**Exercise data**
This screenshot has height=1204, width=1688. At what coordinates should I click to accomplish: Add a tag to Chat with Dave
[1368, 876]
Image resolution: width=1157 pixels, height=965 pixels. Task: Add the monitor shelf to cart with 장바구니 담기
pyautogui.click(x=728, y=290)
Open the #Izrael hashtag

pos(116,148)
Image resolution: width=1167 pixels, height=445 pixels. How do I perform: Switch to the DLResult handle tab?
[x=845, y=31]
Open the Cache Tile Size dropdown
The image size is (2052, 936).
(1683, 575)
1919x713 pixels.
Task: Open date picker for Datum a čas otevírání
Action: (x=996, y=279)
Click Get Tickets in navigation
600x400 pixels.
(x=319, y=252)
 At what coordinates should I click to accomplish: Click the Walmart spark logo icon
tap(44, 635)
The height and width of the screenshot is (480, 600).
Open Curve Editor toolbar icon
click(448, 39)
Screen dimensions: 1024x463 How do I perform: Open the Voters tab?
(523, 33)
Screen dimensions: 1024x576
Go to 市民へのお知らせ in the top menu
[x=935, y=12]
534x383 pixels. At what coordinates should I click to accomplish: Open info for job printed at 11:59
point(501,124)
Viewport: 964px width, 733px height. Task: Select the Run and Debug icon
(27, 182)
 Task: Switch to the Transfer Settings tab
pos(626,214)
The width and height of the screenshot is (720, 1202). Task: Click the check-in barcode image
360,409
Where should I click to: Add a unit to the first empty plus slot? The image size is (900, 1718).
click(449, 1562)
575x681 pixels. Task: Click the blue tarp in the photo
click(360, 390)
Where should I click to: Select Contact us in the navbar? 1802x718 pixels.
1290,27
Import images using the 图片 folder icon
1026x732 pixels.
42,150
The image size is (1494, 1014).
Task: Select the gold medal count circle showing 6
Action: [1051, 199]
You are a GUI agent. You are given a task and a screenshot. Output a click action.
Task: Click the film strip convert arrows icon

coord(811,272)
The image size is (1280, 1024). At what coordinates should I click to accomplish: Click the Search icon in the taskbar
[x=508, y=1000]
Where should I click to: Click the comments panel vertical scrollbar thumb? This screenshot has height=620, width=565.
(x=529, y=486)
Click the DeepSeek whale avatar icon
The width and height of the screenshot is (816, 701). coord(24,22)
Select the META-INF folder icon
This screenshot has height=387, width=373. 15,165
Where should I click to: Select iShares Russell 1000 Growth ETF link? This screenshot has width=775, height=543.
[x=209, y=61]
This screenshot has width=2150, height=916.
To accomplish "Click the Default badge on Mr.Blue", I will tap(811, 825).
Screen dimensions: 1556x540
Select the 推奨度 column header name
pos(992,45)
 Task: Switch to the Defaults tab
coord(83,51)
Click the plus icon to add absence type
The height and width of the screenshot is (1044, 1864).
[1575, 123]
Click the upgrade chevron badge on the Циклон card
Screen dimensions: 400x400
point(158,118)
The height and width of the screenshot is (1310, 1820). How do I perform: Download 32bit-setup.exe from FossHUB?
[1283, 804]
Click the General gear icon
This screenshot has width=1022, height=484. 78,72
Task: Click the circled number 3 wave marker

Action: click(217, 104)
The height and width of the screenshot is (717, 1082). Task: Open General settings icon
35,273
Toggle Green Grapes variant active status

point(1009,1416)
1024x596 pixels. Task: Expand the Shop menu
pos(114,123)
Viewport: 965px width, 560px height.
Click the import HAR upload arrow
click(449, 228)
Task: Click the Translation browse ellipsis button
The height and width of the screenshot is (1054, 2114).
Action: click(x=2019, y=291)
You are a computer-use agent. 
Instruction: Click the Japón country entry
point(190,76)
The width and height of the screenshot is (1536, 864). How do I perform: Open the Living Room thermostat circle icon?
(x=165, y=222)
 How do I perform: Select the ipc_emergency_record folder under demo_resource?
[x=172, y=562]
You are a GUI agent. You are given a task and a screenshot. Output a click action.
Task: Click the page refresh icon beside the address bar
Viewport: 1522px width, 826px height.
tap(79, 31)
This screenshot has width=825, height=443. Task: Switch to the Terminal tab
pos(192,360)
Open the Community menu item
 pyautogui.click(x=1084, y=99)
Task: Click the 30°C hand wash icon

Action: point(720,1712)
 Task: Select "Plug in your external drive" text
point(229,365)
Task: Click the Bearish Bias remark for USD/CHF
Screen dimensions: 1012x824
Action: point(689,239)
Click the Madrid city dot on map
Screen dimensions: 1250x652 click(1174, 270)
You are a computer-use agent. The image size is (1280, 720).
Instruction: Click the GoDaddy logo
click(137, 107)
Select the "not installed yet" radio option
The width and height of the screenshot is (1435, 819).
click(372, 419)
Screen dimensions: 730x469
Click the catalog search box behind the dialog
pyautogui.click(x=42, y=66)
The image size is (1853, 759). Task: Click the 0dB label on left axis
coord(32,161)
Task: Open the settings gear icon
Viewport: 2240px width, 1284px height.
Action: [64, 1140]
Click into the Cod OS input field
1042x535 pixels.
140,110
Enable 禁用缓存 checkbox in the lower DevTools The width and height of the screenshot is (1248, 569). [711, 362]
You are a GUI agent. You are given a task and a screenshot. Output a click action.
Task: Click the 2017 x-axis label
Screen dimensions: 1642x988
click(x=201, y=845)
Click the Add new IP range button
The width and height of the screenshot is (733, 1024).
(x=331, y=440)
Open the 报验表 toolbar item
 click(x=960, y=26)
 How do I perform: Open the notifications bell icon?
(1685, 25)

**Work request**
Gather up the lines containing the word "computer" from these records and copy them.

**Result below**
You are a computer-use agent. 
You are a computer-use agent. The image size is (1280, 720).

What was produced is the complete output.